§ **Available records**:

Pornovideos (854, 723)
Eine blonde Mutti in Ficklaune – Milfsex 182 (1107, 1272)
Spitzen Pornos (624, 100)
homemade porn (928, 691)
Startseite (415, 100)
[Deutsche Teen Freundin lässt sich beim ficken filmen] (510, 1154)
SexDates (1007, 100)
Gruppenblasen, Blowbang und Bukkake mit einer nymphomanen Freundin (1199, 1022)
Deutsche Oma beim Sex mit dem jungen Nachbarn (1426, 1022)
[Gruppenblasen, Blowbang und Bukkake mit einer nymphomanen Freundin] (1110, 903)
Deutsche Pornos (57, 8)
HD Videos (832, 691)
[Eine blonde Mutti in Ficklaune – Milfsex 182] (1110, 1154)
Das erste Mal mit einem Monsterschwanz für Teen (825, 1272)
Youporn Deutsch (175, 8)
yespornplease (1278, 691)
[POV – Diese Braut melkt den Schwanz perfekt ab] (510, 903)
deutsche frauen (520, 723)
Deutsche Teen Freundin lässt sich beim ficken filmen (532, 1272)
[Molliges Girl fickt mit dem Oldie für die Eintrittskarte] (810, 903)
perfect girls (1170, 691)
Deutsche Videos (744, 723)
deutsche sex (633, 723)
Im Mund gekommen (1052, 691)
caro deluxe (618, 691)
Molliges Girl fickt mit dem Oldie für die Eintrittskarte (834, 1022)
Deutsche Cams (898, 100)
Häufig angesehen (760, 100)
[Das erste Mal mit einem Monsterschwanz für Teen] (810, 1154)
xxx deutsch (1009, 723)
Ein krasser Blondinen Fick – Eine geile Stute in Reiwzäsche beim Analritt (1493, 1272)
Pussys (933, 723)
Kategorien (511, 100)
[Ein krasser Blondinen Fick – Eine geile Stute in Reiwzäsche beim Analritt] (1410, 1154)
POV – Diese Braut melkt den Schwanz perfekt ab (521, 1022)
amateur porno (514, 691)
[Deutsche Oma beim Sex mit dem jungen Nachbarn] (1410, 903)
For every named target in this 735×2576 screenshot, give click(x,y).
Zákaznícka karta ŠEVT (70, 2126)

§ **What you will do**:
Word for word, repeat the line holding "Deutsche Videos (744, 723)" and all lines after it through the end of the entries above.

§ **Reply**:
Deutsche Videos (744, 723)
deutsche sex (633, 723)
Im Mund gekommen (1052, 691)
caro deluxe (618, 691)
Molliges Girl fickt mit dem Oldie für die Eintrittskarte (834, 1022)
Deutsche Cams (898, 100)
Häufig angesehen (760, 100)
[Das erste Mal mit einem Monsterschwanz für Teen] (810, 1154)
xxx deutsch (1009, 723)
Ein krasser Blondinen Fick – Eine geile Stute in Reiwzäsche beim Analritt (1493, 1272)
Pussys (933, 723)
Kategorien (511, 100)
[Ein krasser Blondinen Fick – Eine geile Stute in Reiwzäsche beim Analritt] (1410, 1154)
POV – Diese Braut melkt den Schwanz perfekt ab (521, 1022)
amateur porno (514, 691)
[Deutsche Oma beim Sex mit dem jungen Nachbarn] (1410, 903)
For every named target in this 735×2576 screenshot, give click(x,y).
Zákaznícka karta ŠEVT (70, 2126)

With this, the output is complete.